* [What is required]: Every line below that carries the word "Follow" needs to be copied.

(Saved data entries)
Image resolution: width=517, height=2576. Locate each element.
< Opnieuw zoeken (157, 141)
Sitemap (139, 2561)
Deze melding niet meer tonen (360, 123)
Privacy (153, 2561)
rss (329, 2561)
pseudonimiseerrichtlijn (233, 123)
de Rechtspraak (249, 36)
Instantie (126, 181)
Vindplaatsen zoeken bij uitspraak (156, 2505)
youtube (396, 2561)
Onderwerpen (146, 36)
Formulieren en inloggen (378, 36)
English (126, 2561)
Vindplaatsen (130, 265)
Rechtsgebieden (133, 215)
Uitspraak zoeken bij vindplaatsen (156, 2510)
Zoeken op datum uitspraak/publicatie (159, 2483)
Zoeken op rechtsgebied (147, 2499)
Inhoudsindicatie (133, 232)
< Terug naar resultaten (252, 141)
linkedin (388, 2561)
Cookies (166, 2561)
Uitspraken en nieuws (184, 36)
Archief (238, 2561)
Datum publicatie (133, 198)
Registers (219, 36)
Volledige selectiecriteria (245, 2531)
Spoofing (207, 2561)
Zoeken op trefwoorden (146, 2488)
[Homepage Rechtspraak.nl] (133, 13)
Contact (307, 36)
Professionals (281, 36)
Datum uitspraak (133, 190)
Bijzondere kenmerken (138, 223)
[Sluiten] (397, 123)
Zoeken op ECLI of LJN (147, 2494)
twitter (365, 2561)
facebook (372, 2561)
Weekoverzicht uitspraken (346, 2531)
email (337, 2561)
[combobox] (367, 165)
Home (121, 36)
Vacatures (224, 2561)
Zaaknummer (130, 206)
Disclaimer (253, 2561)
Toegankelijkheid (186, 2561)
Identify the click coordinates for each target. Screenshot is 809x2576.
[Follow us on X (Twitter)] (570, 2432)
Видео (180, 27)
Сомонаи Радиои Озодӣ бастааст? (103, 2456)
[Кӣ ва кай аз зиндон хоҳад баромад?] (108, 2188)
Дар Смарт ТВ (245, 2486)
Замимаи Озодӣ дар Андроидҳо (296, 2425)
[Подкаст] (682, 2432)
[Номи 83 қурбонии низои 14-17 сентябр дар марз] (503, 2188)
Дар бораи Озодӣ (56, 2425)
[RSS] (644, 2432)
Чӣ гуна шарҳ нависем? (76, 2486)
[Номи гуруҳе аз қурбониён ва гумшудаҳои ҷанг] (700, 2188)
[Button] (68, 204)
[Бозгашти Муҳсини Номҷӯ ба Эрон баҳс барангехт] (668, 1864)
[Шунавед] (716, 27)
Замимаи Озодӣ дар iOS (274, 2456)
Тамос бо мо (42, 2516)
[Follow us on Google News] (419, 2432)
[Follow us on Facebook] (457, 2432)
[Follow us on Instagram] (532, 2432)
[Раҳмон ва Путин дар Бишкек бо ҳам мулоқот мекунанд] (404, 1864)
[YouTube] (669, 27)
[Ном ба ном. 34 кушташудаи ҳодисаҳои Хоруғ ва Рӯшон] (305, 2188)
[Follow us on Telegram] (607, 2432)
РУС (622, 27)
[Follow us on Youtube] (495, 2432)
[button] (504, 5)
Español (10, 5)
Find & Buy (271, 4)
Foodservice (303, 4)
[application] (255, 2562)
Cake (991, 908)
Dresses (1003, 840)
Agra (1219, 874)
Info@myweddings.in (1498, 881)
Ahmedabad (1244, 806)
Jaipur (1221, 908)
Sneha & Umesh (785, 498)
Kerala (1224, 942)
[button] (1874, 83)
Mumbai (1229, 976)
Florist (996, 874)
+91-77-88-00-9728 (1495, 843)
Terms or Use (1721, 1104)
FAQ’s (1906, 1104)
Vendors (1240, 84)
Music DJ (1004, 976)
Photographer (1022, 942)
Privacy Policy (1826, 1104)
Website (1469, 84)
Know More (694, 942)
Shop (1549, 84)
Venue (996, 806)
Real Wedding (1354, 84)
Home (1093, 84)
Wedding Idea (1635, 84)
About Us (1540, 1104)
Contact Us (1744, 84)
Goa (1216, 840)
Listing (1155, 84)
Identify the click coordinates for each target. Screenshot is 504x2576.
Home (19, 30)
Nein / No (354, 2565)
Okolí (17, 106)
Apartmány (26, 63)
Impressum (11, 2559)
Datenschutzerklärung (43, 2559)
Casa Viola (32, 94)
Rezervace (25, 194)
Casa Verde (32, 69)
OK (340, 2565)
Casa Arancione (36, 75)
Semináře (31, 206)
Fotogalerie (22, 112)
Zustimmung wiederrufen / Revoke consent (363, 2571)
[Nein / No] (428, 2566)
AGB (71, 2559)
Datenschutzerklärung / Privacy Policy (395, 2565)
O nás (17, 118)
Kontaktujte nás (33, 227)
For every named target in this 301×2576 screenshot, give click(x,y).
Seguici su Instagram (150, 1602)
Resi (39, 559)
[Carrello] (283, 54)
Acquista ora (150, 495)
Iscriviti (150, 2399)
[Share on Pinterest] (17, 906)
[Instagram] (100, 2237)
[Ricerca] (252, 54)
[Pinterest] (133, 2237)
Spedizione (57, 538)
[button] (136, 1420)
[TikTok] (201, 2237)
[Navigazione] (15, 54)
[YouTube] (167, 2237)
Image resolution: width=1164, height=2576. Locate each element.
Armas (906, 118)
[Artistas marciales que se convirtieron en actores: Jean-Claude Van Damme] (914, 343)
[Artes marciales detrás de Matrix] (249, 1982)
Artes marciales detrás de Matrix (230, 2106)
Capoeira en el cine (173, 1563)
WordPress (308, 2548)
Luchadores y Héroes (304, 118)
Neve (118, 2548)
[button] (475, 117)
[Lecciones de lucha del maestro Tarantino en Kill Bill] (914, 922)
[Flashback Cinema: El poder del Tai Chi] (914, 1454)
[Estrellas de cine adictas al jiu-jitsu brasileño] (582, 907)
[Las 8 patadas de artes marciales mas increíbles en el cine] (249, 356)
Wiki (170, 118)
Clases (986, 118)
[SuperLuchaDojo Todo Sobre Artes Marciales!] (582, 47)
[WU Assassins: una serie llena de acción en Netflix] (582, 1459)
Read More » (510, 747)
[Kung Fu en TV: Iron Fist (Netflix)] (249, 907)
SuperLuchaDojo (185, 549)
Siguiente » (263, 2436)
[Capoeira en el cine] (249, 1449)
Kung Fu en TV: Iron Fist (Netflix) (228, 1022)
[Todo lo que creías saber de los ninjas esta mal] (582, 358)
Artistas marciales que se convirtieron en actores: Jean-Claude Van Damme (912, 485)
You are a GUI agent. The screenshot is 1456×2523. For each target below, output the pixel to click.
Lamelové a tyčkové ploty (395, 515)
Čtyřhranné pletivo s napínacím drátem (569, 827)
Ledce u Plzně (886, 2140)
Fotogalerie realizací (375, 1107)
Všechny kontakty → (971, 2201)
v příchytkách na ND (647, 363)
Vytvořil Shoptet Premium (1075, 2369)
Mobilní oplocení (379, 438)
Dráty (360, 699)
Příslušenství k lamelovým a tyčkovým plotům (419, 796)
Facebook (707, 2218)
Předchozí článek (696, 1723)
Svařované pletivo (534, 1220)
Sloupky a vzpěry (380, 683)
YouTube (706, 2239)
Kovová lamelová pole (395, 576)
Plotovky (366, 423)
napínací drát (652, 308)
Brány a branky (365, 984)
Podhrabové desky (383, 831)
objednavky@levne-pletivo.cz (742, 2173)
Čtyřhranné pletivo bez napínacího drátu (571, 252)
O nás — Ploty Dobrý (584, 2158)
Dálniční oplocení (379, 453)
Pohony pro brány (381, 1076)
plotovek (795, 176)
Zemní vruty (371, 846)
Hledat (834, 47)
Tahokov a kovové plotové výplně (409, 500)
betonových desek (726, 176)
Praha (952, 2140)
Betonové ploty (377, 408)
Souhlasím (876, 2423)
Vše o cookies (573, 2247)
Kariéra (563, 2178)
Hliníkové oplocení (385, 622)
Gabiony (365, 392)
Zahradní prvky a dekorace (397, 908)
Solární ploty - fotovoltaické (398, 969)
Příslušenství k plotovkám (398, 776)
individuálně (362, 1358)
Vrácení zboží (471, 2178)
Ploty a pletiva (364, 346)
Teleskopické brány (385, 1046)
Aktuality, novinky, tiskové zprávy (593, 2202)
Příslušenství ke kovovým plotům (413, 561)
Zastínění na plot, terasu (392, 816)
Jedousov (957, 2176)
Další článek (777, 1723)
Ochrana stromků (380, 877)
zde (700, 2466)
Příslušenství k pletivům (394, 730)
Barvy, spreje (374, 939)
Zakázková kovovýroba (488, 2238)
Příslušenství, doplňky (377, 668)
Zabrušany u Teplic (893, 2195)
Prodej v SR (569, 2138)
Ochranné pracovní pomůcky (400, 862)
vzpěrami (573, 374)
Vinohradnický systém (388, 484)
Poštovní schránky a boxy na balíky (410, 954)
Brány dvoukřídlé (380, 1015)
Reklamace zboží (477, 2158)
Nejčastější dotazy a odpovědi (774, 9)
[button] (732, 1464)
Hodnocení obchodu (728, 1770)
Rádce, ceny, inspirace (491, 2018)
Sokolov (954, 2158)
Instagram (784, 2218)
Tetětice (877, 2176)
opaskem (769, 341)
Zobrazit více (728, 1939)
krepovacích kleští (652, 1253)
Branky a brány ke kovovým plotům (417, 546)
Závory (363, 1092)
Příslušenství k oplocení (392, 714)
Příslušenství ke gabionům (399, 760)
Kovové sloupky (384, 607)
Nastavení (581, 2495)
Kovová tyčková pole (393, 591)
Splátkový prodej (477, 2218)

* [Output of the task]:
[Follow us on X (Twitter)] (570, 2432)
[Follow us on Google News] (419, 2432)
[Follow us on Facebook] (457, 2432)
[Follow us on Instagram] (532, 2432)
[Follow us on Telegram] (607, 2432)
[Follow us on Youtube] (495, 2432)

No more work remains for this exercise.